And about those “before” pictures…have you noticed that those women are getting thinner? Does it really make sense to brag that you used to be a size 10 and now you are a size 4? Does anyone else see that this is insanity? Remember, Marilyn Monroe weighed about 150 lbs and wore a size 14.
This is why I so strongly applaud Dove and their two current size positive and age positive campaigns — yes, they are marketing their products but they are using real women in all their ads. The ads for The Campaign for Real Beauty and their line of Pro-Age products are using women of various heights, weights and skin color. These women have wide hips, round bellies, big smiles and all are beautiful. In the Pro Age ads they are using women over 50 with white hair, and they are naked! Without digital enhancement Dove is Celebrating every Curve.
Perfection is the inclusion of things, all experiences, all events in your life. Not the exclusion of those things of which you don’t approve. Look at yourself in the mirror and praise everything you see that you can find approval for and do it for at least 10 minutes. Even if you are saying the same things over and over.

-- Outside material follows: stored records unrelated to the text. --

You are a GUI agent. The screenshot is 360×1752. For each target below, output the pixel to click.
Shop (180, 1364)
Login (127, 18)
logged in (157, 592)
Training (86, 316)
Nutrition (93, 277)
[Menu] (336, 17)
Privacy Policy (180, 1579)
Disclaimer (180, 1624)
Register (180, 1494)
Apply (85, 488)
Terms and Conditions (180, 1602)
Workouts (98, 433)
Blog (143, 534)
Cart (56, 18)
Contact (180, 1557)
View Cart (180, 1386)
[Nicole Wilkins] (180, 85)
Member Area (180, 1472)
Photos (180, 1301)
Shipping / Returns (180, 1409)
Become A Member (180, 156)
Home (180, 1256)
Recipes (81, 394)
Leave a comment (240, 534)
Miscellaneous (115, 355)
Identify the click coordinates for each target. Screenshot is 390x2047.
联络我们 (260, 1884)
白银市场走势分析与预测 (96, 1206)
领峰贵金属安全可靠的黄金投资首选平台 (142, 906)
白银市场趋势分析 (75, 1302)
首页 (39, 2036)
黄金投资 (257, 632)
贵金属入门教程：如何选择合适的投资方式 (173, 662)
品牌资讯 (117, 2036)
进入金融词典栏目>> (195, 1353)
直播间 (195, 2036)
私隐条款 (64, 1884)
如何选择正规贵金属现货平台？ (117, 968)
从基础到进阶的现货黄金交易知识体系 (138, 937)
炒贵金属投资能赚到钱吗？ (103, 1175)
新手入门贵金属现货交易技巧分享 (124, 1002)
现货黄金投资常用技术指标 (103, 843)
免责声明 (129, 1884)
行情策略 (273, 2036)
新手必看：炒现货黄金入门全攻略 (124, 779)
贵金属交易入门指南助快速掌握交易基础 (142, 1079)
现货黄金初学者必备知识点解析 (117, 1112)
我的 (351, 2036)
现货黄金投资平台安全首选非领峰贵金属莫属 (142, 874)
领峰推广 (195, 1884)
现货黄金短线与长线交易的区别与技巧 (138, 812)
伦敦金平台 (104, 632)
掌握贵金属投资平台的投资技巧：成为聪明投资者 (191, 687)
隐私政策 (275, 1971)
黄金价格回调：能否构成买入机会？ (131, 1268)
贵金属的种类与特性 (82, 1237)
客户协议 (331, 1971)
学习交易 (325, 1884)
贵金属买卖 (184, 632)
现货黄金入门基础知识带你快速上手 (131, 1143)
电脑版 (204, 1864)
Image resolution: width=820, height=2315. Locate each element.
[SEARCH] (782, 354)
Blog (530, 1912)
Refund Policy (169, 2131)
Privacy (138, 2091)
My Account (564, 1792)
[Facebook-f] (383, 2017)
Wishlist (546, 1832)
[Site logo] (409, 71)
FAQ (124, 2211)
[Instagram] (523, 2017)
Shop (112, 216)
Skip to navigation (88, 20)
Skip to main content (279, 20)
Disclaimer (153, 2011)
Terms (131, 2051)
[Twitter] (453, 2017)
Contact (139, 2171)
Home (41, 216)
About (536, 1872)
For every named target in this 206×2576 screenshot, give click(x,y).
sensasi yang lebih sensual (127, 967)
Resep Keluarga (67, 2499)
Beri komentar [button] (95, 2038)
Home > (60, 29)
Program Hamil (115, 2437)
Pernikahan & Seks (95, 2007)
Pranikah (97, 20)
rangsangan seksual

One day, not too long ago, I was feeling very unhappy about my physical appearance so I decided that to change the way I looked I would change the way I thought about myself. I stood in the mirror, looking myself in the eye and saying out loud what I thought was attractive. When I started I could only get as far as my eyebrows and my lips but I repeated “I like my eyebrows, I like the shape of my mouth, I like the outline of my lips,” a few times and then I noticed that my hair looked great so I added “I like my hair.” Then I noticed that my shoulders have a very appealing curve so I added “I like my shoulders.” I had to move to the full-length mirror because there was so much that was great about me. I loved myself so much after 10 minutes that it was hard to leave the mirror.
So to answer my own questions from the first paragraph I would say that self-esteem comes from yourself and you have a limitless supply of more, thinking happy thoughts will absolutely make you feel happy and while it might be your mother’s fault she really did do her best and she has issues of her own so give the gal some credit.